> [What is required]:
Among the entries that follow, the required portion opens with the line containing "Select the Shop menu item" and closes with the line containing "Task: Open the Jump To Work Type dropdown". Give that portion again exactly, and nothing else.

> [Exercise data]:
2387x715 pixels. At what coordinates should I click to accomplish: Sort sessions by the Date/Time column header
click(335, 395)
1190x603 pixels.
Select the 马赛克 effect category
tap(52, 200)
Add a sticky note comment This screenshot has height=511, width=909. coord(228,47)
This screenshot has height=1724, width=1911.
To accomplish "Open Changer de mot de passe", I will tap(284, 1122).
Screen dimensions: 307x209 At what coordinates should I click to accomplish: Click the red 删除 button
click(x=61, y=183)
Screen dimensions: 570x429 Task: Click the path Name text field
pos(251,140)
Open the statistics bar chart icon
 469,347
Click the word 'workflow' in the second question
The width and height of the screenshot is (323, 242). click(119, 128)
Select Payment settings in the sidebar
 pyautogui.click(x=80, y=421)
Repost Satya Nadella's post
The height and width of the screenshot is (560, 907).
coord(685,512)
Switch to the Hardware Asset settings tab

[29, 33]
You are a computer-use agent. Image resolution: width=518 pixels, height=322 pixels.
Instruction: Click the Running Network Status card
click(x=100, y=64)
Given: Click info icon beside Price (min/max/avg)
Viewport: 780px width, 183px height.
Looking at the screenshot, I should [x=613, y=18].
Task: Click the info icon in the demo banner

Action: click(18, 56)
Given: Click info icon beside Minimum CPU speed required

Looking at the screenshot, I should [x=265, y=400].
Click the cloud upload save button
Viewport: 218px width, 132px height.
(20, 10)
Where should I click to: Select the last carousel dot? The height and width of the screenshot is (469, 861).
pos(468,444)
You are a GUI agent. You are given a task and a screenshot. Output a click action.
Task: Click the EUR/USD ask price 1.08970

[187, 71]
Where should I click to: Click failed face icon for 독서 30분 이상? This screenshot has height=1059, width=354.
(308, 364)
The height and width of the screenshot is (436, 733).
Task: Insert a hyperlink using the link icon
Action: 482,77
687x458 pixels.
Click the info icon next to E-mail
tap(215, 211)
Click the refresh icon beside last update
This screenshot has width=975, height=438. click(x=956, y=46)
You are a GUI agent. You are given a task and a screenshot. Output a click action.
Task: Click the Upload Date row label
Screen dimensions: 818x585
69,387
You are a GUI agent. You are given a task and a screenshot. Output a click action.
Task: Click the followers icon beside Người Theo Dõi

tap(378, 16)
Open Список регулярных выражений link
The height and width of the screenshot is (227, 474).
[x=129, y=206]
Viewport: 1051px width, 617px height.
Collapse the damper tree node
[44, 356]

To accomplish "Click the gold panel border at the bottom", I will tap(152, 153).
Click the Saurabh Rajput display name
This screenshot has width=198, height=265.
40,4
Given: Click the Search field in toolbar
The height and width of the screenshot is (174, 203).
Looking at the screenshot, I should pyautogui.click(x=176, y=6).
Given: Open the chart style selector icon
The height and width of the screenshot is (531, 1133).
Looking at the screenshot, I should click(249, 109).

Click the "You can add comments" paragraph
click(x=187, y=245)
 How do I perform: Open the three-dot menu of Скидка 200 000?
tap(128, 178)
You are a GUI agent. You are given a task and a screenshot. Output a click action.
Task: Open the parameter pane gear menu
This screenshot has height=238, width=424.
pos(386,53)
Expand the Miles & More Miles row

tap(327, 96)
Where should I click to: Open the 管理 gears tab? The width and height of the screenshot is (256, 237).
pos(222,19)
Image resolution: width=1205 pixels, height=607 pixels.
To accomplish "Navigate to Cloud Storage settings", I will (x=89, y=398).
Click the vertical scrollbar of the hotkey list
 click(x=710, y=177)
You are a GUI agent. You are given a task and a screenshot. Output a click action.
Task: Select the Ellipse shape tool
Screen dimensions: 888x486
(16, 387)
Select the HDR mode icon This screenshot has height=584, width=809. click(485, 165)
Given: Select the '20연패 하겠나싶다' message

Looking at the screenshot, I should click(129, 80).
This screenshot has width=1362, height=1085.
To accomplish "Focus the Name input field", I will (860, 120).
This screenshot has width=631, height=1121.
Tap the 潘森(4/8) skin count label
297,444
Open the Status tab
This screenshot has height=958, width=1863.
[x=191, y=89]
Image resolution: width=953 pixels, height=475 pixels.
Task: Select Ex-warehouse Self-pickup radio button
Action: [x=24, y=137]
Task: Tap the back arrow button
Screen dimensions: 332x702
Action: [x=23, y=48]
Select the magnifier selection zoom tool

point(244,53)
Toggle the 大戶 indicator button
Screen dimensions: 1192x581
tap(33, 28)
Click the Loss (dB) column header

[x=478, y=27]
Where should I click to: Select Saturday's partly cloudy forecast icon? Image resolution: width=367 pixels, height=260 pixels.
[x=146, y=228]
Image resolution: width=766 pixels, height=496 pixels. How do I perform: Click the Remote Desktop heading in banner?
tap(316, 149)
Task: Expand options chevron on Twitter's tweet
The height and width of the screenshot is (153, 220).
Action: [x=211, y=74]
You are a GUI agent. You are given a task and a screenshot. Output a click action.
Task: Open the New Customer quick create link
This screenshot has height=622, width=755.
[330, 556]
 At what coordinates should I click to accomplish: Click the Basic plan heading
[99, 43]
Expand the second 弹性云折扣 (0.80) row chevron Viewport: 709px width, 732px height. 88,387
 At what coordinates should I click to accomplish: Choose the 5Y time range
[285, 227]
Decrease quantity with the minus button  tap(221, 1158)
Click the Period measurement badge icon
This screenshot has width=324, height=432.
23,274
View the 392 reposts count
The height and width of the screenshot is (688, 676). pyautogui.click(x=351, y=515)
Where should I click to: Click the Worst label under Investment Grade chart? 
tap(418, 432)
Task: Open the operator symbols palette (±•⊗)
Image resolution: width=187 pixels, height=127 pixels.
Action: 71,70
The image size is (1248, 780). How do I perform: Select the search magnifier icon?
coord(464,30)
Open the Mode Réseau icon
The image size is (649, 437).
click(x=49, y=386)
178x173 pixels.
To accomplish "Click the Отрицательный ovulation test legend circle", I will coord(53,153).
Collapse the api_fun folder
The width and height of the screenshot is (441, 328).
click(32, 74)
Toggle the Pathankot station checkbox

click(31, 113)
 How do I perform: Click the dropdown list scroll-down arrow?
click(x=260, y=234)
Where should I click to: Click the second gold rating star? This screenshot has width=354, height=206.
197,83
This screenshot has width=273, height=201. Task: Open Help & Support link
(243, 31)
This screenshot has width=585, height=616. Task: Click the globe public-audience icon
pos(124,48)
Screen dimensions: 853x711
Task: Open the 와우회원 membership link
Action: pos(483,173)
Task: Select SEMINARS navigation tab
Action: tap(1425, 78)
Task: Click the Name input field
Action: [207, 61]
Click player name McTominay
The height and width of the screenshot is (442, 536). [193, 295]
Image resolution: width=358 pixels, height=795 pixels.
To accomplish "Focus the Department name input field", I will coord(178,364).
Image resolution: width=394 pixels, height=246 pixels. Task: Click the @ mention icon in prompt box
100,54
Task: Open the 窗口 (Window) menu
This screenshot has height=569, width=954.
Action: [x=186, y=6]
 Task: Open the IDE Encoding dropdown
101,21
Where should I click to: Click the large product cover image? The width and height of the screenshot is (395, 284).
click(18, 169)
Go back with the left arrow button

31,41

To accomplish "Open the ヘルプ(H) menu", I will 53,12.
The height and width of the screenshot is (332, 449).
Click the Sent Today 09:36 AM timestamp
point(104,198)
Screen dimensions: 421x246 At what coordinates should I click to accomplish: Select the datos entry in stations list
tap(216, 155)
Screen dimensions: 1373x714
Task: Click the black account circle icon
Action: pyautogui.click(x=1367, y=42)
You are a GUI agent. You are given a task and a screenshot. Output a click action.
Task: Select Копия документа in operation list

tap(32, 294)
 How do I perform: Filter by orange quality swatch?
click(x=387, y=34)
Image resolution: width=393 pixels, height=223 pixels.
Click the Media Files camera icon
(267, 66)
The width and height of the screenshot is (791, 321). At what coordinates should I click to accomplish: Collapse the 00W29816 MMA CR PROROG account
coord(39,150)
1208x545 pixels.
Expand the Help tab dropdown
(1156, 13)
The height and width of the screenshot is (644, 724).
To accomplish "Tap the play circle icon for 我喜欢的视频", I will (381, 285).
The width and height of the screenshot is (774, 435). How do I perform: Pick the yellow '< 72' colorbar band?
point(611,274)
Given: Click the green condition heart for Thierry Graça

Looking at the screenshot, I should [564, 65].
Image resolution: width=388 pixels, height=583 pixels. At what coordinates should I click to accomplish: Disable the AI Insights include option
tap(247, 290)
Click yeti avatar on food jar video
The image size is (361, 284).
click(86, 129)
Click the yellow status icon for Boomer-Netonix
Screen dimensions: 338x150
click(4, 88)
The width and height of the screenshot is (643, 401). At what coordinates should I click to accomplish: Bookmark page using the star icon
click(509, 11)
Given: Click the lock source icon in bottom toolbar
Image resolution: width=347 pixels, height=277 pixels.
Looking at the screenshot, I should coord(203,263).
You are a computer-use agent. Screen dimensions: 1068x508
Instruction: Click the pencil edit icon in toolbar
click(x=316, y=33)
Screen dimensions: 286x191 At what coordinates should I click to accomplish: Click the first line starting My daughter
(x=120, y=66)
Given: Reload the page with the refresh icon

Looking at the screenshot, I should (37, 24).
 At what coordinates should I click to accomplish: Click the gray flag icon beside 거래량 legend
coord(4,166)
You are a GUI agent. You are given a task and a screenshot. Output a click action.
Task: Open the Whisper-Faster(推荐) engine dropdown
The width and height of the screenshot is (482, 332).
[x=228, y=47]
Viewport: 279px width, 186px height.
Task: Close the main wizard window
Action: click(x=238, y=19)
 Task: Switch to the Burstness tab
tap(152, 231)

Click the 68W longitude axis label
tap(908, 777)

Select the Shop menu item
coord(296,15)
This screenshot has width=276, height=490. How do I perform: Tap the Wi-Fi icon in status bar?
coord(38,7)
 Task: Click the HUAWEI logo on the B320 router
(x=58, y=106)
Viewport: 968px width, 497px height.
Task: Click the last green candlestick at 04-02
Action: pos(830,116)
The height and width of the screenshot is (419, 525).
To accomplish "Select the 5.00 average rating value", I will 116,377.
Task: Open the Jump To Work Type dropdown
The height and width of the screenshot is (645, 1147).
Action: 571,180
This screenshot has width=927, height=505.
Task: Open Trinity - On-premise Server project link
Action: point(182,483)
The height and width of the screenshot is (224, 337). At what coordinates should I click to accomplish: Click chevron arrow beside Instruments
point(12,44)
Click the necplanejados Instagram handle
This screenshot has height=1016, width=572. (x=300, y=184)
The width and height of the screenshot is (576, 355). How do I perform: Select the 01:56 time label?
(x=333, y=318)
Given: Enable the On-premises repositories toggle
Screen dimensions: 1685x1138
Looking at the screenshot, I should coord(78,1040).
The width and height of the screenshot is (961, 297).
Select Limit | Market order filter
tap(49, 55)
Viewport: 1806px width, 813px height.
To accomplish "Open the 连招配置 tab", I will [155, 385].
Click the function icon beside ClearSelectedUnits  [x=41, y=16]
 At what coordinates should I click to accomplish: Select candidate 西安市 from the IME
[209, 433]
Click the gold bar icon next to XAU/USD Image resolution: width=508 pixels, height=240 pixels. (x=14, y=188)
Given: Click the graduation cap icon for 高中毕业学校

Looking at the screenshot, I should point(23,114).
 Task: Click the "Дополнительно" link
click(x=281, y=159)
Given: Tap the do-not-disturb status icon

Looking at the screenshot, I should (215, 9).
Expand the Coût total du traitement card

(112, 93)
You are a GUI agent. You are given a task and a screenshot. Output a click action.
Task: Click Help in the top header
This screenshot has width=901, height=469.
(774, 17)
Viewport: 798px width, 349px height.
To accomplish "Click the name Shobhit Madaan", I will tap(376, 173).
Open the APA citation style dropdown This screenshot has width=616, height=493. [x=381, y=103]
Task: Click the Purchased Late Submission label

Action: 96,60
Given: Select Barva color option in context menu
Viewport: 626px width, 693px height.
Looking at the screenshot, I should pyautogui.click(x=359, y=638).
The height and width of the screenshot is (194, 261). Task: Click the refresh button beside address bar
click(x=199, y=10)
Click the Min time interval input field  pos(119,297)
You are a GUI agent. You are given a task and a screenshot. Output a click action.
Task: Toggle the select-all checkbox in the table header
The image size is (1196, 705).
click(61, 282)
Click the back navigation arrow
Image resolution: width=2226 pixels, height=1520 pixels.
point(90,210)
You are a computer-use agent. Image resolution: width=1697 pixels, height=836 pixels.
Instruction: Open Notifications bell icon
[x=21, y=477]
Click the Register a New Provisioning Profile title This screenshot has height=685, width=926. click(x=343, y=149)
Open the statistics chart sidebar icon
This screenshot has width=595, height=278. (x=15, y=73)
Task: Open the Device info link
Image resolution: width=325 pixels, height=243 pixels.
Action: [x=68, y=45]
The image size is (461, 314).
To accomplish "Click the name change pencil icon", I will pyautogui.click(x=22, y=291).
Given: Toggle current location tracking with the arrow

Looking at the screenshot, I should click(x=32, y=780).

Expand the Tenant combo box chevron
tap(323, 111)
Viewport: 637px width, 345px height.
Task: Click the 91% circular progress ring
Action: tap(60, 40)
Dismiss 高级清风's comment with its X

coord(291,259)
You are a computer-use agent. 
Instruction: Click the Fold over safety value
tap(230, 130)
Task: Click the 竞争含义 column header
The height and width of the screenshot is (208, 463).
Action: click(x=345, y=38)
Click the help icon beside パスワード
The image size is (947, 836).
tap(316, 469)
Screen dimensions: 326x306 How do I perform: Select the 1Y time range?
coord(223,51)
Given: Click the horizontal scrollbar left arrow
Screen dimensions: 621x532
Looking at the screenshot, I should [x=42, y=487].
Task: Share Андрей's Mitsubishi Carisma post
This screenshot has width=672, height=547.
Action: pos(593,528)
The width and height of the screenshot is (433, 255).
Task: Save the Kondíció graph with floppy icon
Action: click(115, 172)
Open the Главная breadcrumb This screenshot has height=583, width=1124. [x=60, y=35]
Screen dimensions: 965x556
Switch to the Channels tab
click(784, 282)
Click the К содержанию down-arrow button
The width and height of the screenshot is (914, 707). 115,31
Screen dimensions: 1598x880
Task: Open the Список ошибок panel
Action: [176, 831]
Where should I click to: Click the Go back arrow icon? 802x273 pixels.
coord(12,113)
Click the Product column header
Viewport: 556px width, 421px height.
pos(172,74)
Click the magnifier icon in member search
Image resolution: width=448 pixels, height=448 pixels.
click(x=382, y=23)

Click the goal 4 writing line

> [Solution for this exercise]:
Select the Shop menu item
coord(296,15)
This screenshot has width=276, height=490. How do I perform: Tap the Wi-Fi icon in status bar?
coord(38,7)
 Task: Click the HUAWEI logo on the B320 router
(x=58, y=106)
Viewport: 968px width, 497px height.
Task: Click the last green candlestick at 04-02
Action: pos(830,116)
The height and width of the screenshot is (419, 525).
To accomplish "Select the 5.00 average rating value", I will 116,377.
Task: Open the Jump To Work Type dropdown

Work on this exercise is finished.